Multi-modal context. As agents use vision (screenshots, diagrams, UI states), image tokens dominate context budgets—a single high-resolution screenshot can consume 1 000–2 000 tokens. CVPR 2025 work on Progressive Visual Token Compression (PVC) and DyCoke address visual token reduction at the model level, but agent-level compaction strategies for multi-modal histories (summarize the text; downsample or drop the screenshots; preserve key UI states as structured data) are largely unexplored.

Evaluation of compaction quality. The Factory.ai probe-based framework is the most rigorous published methodology, but it requires large-scale production traces and an LLM judge—neither is accessible to most teams. A standardized open-source evaluation harness for compaction quality across the six dimensions (accuracy, artifact tracking, continuity, etc.) does not yet exist.
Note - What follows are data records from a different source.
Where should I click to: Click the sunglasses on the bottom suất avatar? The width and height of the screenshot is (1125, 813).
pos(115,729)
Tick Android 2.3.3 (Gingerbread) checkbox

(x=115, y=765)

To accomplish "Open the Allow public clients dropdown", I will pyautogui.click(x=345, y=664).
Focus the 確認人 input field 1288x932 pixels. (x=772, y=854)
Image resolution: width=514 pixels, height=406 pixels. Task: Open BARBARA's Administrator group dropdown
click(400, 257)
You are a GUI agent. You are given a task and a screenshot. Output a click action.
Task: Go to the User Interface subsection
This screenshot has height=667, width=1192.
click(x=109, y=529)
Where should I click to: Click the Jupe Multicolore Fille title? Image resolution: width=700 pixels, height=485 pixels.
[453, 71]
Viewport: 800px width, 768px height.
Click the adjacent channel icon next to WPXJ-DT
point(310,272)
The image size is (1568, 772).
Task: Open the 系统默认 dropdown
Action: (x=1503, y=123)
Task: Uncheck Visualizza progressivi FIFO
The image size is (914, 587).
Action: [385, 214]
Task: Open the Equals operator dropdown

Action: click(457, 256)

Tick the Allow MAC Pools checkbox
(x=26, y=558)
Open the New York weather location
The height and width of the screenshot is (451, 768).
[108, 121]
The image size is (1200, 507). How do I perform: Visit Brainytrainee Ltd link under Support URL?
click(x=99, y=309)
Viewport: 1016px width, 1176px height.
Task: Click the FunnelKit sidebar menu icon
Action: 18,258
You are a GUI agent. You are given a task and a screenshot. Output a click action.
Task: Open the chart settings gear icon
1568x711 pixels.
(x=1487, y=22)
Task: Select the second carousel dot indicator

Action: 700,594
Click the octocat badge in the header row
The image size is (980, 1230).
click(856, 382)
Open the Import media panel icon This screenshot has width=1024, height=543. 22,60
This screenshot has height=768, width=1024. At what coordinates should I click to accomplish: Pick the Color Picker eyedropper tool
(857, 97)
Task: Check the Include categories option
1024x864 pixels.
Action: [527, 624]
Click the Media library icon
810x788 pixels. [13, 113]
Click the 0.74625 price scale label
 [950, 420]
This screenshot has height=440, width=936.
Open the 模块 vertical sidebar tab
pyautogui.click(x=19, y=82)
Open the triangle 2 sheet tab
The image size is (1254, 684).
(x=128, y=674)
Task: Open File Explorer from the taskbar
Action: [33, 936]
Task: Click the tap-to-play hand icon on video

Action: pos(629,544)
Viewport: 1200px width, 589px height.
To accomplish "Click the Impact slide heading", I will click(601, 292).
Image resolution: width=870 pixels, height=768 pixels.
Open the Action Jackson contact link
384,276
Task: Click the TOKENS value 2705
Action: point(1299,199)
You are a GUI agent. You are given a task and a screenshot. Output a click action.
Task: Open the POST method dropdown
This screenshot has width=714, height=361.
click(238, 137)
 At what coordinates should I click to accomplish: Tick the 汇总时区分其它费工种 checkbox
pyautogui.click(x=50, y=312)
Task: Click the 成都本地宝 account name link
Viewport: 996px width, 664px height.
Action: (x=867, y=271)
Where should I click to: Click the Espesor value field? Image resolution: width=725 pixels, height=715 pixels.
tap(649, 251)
Recommendations for Zylos-Style Platforms

The following guidelines apply to any persistent agent platform where sessions span hours to weeks:

Stabilize your system prefix and never vary it between turns. Tool definitions, personality, core instructions—everything in the system prompt must be byte-for-byte identical across requests. Place a cache_control breakpoint at the end of the system prompt. Move timestamps, session IDs, and per-turn metadata into the final user message, not the prefix. This is the single highest-ROI change for cost reduction.
Set compaction threshold at ≈70–75% of the context window, not 95–98%. Triggering compaction early (at 150K tokens for a 200K window) gives the model adequate output tokens to write a high-quality summary. Triggering at 98% leaves the model context-anxious and produces compressed, incomplete summaries—the "context anxiety" failure Devin documented.
Use structured compaction templates, not freeform summarization. Require the compaction summary to explicitly populate sections: ## Session Intent, ## Files Modified (full paths), ## Key Decisions, ## Active Goals, ## Next Steps. Structured sections act as checklists the compressor must fill or explicitly mark as empty, preventing silent information loss. This is the primary differentiator in Factory.ai's benchmark results.
Offload long-lived facts to external memory on write, not at compaction time. Architectural decisions, user preferences, environment constants, and project conventions should be written to structured memory files (or a key-value store) as soon as they are established—not extracted from conversation history during compaction. Relying on compaction to capture important context produces fragile, retroactive extraction.
Deduplicate tool results proactively and purge resolved errors. Before any compaction fires, apply deterministic structural cleanup: drop duplicate file reads (keep only the most recent), remove error messages whose errors have since been resolved, truncate verbose API responses to canonical-length excerpts. This free reduction can cut context by 15–30% with no information loss and no model cost.
Test your compaction pipeline with probe-based evaluation, not ROUGE scores. Build or adapt the Factory.ai probe methodology: after each compaction event in CI/staging, fire four probe types (recall, artifact, continuation, decision) and score them with an LLM judge. Alert on regressions in artifact tracking score, which is the metric most sensitive to real-world agent failures.
Implement compaction-aware cache invalidation. Log every compaction event with a session token and timestamp. On each API call, verify that the cached prefix the provider is serving matches the post-compaction system prompt + compaction block, not a pre-compaction prefix. A mismatch (as in the Claude Code v2.1.62 bug) produces subtly corrupted sessions that are hard to detect without explicit monitoring.
Design for compaction chains from day one. Assume any session over 4 hours will compact 10+ times. This means: (a) external memory must be the source of truth for durable facts, not the compaction summary; (b) active goal state should be explicitly written to a structured state.md at each significant milestone, not inferred from history; (c) compaction summary quality should be monitored as a rolling metric over the session lifetime, not just immediately after the first compaction.